A mix of "muchness," "soonness," and "sureness" forms the value benefits that you will be able to offer to each customer. You must be able to quantify each one. Otherwise, if all you can say is something like, "We are pretty sure that we can provide a lot of value to your operation very soon," you will be saying nothing. Once you have quantified your value, then you will be able to know your most important sales tool: what your added value is worth to your customers.
Knowing the Worth of Your Added Values
If you are able to offer your customers the added value of one dollar as the result of doing business with you, what are you really offering them? The dollar has three values. One is its money value. A dollar is a dollar. Another value is its time value. A dollar today is worth more than the same dollar will be worth tomorrow. Finally, the dollar has investment value. It can be invested at a rate of return that will multiply its original value several times.

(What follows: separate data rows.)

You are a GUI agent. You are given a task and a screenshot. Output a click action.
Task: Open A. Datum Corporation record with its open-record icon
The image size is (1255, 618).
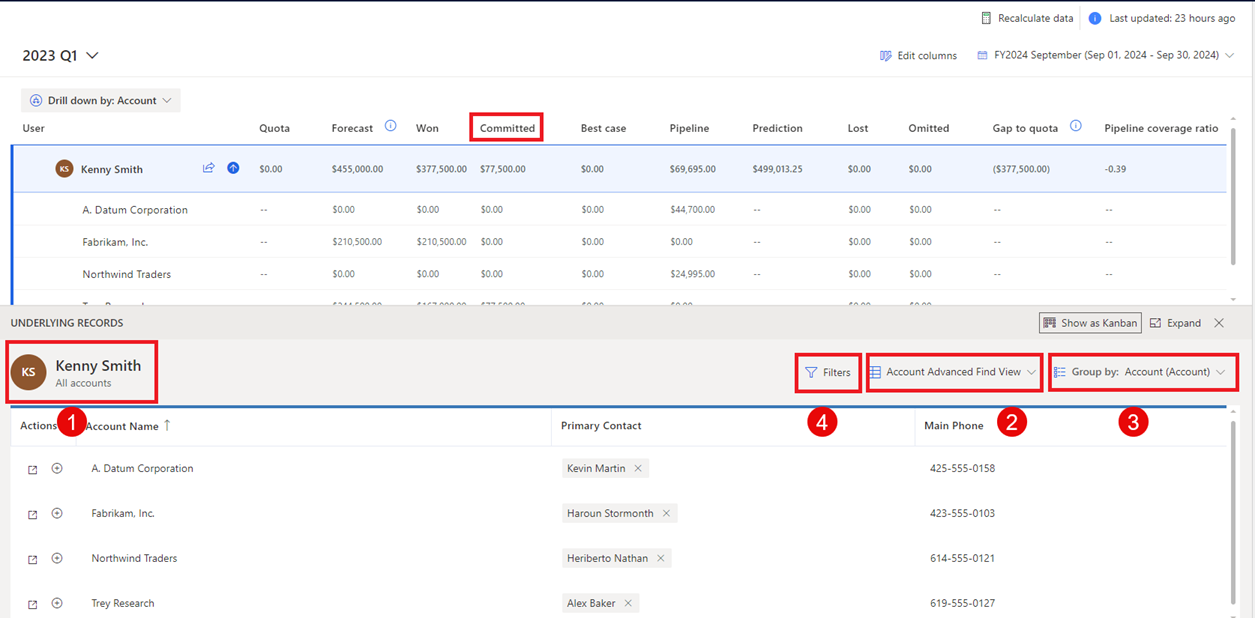31,468
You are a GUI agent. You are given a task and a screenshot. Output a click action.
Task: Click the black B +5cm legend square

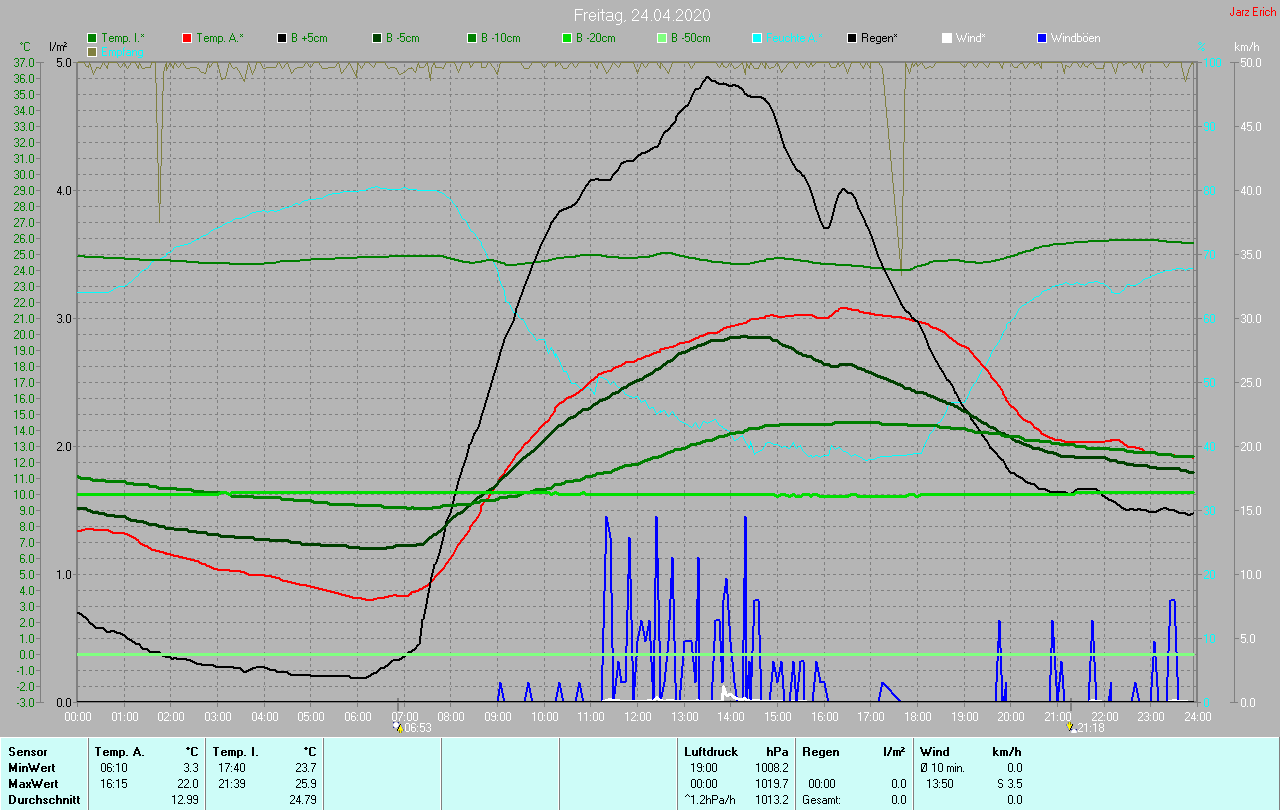282,38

Your value is worth what customers can do with it—a function of how much they get from you, when they get it, and what they do with it. This is the ultimate worth of your dollar. Like value, dollars appreciate only inside the customers' business. In order to create new worth for customers, you must therefore get into the customers' business—into their critical lines of business and critical business functions—and help them manage them. You cannot create worth without the customers. Nor can they achieve the added worth you offer without you. To magnify the worth of a business, you and your customers need each other. This congruence of need makes you partnerable.
As a consultant, the most important knowledge you can have about your business is your value to your customers; that is, how much you typically contribute to their profits and how long it typically requires to make your contribution.

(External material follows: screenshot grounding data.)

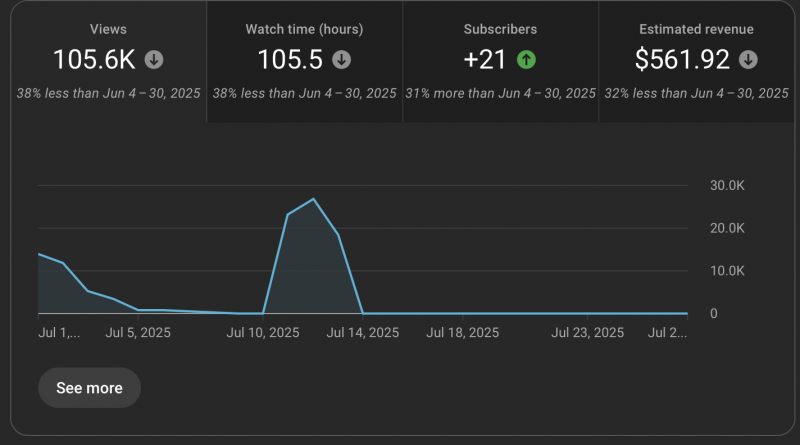This screenshot has width=800, height=445.
Task: Click the Jul 5, 2025 axis label
Action: [x=138, y=332]
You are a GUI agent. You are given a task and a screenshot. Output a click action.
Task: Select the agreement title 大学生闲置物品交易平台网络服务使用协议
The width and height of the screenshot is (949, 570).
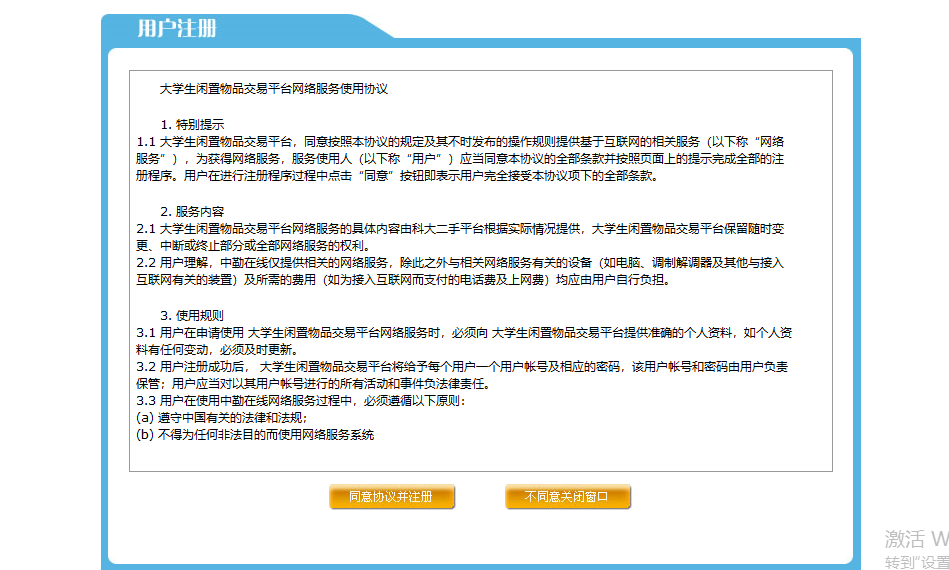[x=274, y=89]
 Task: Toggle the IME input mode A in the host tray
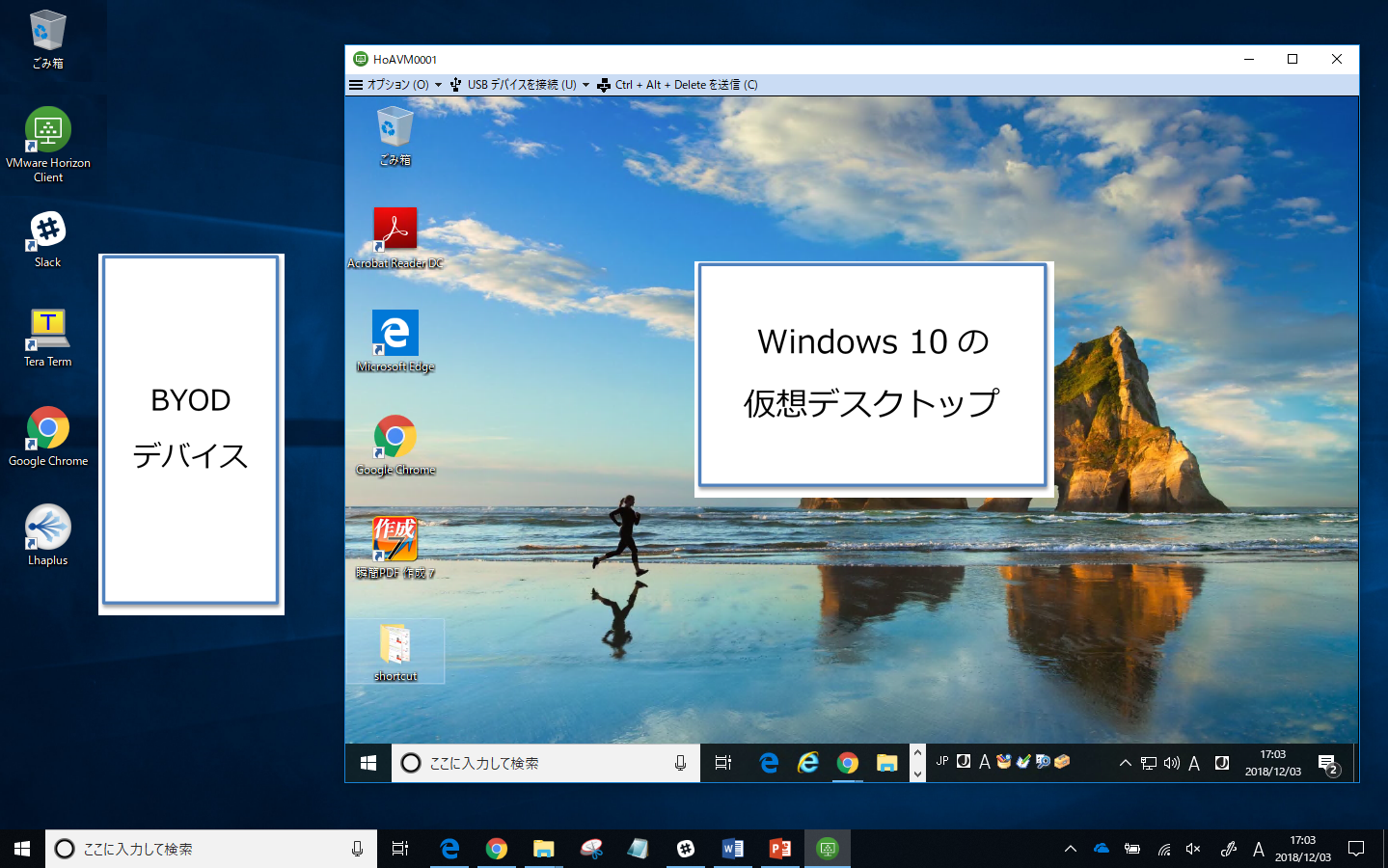[1258, 849]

When you know what your value is worth to customers, you and your customers can tell what kind of consultant material you represent. If your value is the same as what the customers can obtain working alone without you, you are not consultant material. If your value is worth more than what the customers can obtain working alone or with any other supplier, you may be prime consultant material.
If you want to be the customers' consultant, you must offer them the prime value. Nobody must be able to offer better value specifications—as much value or as soon or as sure. If you can achieve this position, your value becomes the industry standard. Not only do you deliver the greatest value, but it is worth the most to your customers.
When that happens, you have a new basis for your price. No longer does your price need to reflect cost or competitive market value. You are able to relate your price to the worth of your value on a return-on-investment basis. The customers' added worth becomes their return. Your price becomes their investment. A premium return to the customers is all the justification you need to require a premium investment.
If you sell without knowing your value, everything else you know is rendered valueless for margin building. What price would you charge—or, in Consultative Selling terms, what investment would you require—for sixty two-way wireless radios installed on the manufacturing floor of an engine maker's plant? If you guess $150,000 because you do not know that the customer's first-year cost savings from reduced downtime is $1.5 million, what kind of a deal would you have made if you had given your product away while its value-to-price ratio was 10 to 1? You would have booked the sale, but you would have made yourself a philanthropist.